Sparse Autoencoders, Again?

TL;DR

This paper identifies limitations in traditional sparse autoencoders and variational autoencoders, proposing a hybrid model that better captures data structure, yields sparser representations, and outperforms existing models in various domains.

Contribution

The authors introduce a hybrid autoencoder model that overcomes weaknesses of canonical SAEs and VAEs, with theoretical guarantees and improved empirical performance.

Findings

The hybrid model recovers structured data across multiple manifolds.

It produces sparser latent representations without losing reconstruction quality.

It outperforms traditional SAEs, VAEs, and recent diffusion models in experiments.

Abstract

Is there really much more to say about sparse autoencoders (SAEs)? Autoencoders in general, and SAEs in particular, represent deep architectures that are capable of modeling low-dimensional latent structure in data. Such structure could reflect, among other things, correlation patterns in large language model activations, or complex natural image manifolds. And yet despite the wide-ranging applicability, there have been relatively few changes to SAEs beyond the original recipe from decades ago, namely, standard deep encoder/decoder layers trained with a classical/deterministic sparse regularizer applied within the latent space.

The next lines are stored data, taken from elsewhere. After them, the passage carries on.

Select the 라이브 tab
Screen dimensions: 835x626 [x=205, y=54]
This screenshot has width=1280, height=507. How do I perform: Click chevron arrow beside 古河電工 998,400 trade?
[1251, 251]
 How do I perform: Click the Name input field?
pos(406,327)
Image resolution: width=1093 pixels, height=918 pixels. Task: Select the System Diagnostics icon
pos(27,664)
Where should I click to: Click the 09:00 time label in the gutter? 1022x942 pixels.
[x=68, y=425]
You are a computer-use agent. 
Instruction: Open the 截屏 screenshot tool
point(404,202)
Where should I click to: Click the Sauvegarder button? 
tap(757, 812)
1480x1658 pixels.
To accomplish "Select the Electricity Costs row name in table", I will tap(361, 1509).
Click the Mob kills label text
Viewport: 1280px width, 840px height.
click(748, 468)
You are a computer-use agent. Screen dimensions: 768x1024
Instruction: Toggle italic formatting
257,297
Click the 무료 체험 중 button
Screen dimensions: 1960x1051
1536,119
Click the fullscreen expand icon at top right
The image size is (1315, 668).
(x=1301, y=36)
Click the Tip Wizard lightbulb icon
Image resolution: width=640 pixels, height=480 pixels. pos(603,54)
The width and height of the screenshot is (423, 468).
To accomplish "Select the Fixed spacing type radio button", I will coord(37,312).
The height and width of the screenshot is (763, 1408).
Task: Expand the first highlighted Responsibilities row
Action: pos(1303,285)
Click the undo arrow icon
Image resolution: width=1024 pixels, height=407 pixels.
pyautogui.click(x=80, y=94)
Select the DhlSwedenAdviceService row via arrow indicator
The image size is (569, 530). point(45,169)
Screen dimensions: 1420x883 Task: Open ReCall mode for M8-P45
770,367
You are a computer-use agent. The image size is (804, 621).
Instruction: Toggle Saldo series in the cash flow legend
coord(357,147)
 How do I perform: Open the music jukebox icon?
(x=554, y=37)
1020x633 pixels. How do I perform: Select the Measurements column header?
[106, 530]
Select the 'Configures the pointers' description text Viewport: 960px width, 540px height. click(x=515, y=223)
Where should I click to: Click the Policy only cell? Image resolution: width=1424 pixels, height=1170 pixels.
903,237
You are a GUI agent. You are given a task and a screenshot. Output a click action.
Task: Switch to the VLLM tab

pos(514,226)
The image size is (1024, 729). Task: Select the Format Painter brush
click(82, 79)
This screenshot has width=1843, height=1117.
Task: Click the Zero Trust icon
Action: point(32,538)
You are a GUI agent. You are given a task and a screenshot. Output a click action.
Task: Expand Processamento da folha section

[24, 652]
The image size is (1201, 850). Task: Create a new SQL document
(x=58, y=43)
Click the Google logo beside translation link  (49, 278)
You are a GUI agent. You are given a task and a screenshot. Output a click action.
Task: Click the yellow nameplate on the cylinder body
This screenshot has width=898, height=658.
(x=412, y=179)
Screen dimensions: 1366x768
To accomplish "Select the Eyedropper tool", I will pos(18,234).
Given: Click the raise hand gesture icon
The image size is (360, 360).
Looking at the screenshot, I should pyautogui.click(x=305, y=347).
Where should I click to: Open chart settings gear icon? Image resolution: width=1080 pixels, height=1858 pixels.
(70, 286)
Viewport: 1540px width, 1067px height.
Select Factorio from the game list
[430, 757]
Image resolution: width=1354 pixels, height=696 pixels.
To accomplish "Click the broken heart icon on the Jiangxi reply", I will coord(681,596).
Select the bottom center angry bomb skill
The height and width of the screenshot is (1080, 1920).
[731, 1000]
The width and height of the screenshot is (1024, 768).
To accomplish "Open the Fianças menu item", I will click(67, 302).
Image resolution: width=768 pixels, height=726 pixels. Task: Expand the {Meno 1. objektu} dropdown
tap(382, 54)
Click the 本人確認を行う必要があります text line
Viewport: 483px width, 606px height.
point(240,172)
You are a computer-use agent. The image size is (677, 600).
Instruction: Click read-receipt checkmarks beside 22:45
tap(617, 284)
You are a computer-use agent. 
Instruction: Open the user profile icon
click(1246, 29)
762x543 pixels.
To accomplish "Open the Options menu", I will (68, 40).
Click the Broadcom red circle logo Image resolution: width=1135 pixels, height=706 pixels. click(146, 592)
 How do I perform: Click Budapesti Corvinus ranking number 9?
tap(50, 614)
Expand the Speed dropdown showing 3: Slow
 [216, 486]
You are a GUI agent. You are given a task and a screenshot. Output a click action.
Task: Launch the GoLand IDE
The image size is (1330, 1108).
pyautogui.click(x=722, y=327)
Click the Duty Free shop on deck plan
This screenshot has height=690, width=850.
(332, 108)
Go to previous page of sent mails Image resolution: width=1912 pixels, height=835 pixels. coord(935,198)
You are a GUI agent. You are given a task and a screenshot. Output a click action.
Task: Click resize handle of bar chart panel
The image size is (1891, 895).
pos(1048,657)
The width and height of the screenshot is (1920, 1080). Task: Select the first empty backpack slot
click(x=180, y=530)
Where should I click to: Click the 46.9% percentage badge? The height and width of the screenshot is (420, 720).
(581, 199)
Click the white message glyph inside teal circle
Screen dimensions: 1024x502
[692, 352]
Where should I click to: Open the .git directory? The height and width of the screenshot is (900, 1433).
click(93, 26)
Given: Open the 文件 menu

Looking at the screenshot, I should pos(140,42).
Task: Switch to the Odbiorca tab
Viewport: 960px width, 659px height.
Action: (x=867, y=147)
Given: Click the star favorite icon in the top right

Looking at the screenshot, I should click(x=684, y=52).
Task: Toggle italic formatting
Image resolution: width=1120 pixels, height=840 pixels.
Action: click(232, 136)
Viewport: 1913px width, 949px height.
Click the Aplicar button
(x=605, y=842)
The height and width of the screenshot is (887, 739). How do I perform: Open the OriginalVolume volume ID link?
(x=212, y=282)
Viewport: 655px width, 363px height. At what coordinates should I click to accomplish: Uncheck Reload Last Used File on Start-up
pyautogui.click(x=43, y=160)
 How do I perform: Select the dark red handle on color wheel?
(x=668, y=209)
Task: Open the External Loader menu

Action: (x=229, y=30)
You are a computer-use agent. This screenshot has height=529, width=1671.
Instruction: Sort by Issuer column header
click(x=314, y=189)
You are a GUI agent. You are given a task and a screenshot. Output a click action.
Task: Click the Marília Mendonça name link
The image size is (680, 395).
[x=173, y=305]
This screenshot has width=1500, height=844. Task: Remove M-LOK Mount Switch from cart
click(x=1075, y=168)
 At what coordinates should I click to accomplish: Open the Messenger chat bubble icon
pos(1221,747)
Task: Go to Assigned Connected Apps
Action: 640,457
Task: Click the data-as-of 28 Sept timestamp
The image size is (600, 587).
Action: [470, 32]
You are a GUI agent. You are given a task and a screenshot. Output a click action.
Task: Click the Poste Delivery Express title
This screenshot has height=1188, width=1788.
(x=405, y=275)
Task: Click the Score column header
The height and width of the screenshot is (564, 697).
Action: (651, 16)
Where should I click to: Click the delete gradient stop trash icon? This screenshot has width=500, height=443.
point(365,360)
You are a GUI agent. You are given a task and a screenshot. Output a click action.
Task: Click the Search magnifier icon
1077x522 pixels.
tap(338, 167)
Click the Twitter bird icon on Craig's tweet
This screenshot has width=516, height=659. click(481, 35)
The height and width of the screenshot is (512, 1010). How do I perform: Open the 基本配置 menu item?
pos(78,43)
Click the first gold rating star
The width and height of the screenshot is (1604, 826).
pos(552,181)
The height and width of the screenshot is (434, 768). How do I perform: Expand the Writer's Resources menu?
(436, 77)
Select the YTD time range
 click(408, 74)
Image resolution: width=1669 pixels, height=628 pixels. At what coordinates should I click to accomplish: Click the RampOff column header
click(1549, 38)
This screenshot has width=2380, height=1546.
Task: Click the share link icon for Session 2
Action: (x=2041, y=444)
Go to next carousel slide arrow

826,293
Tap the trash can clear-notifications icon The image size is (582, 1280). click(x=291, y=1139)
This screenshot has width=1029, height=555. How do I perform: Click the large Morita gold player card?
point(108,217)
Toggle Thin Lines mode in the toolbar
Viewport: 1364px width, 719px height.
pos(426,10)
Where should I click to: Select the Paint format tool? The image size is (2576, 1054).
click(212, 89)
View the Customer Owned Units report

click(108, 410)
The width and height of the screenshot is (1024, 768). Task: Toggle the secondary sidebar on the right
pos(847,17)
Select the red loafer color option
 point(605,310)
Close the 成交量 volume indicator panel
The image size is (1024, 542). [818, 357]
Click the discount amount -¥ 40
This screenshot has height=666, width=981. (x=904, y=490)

One possible exception is the variational autoencoder (VAE), which adopts a stochastic encoder module capable of producing sparse representations when applied to manifold data. In this work we formalize underappreciated weaknesses with both canonical SAEs, as well as analogous VAEs applied to similar tasks, and propose a hybrid alternative model that circumvents these prior limitations. In terms of theoretical support, we prove that global minima of our proposed model recover certain forms of structured data spread across a union of manifolds. Meanwhile, empirical evaluations on synthetic and real-world datasets substantiate the efficacy of our approach in accurately estimating underlying manifold dimensions and producing sparser latent representations without compromising reconstruction error. In general, we are able to exceed the performance of equivalent-capacity SAEs and VAEs, as well as recent diffusion models where applicable, within domains such as images and language model activation patterns.